I praedes erano utilizzati nella legis actio sacramenti in rem, affinché garantissero che la parte soccombente con il possesso della cosa controversa, assegnata nel caso dal pretore, la restituisse.[6]
I vades, invece, erano garanti della parte convenuta, affinché ricomparisse in giudizio nel caso in cui l'udienza era stata rinviata ad altro giorno.
Erano negozi verbali, secondo uno schema non dissimile all'obligatio, con una domanda e una congrua risposta positiva, formando quindi una certa aspettativa e un certo risultato.
L'aspettativa, però, non era rivolta verso i garanti, ma dall'avversario in giudizio e, per questo, praedes e vades garantivano il fatto di un terzo.
I garanti diventavano responsabili[7], quindi, solo quando il creditore fosse stato inadempiente, dividendo quindi il debito dalla responsabilità, affidato a persone diverse.
Sponsio
Lo sponsio costituiva il prototipo della stipulatio ed era già riconosciuta e tutelata dalle XII tavole.
Allo sponsio erano presenti due parti, una delle quali avrebbe interrogato l'altro su una promessa da fare e quest'ultimo che sarebbe rimasto vincolato alla promessa, che consisteva in una prestazione futura ed era egli stesso responsabile nel caso non l'avesse compiuta e fosse stato quindi inadempiente.
Il rapporto giuridico che si andava a creare, in sede processuale, venne denominato oportere.
Ultima evoluzione
La struttura del vincolo che nasceva grazie alla sponsio si espanse anche ad altri rapporti, anche quelli derivanti da atto lecito ed è da qui che si cominciò ad utilizzare il termine obligatio con la definizione che prima abbiamo esplicato.
L'obligatio entrò poi nell'uso anche di atti illeciti, dove colui che compiva l'illecito doveva risarcire la vittima, utilizzando la stessa responsabilità che si poteva vedere negli atti leciti, seppur, il fenomeno era diverso e i regimi giuridici applicati erano in parte differenti.
Anche la responsabilità ebbe la sua evoluzione, partendo da quella delle legis actio per manus iniectionem, dove si poteva rischiare in maniera assai facile di essere assoggettati personalmente al creditore fino a giungere a una responsabilità esclusivamente patrimoniale, dove il vincolo che si creava non era più potenzialmente coinvolgente il debitore, ma legato al patrimonio e andando così a influenzare alcuni elementi fondamentali del regime giuridico dell'obligatio.[8]
La prestazione
Requisiti della prestazione
La obligatio, per poter essere valida, doveva contenere al suo interno una prestazione che rispettasse precisi requisiti:[9]
- carattere patrimoniale, ovvero la prestazione doveva essere valutabile in denaro.[10]
- Il creditore doveva avere interesse nella prestazione del debitore.[10]

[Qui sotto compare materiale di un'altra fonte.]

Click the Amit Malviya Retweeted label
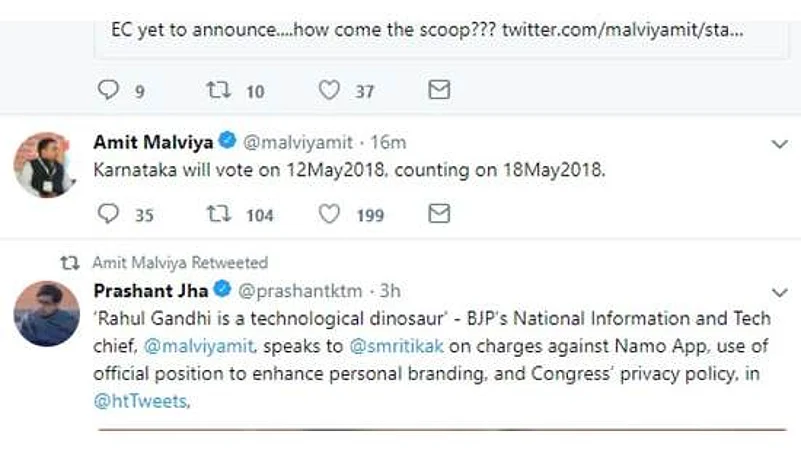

- Non si potevano promettere fatti altrui, ovvero assumersi la responsabilità per comportamenti altrui.[10]
- Doveva essere possibile.
- Non poteva essere contraria al buon costume o allo ius.
- Doveva essere determinata o determinabile.
Contenuto della prestazione
La prestazione, nel mondo del diritto romano, poteva essere di dare, facere e praestare.
La prima consisteva nel trasferimento di proprietà o nella costituzione di un altro diritto reale, quindi, assieme all'atto traslativo, era necessario l'acquisto del diritto e del possesso.
La seconda, invece, prevedeva qualsiasi comportamento differente dal dare, comprendendo prestazioni di non facere.
Le prestazioni del terzo tipo, invece, non sono arrivate a noi con un significato unico, attraverso le non molte formule, anche se, nelle fonti classiche, si può ritrovare un significato generico, correlato con ogni possibile prestazione.[11]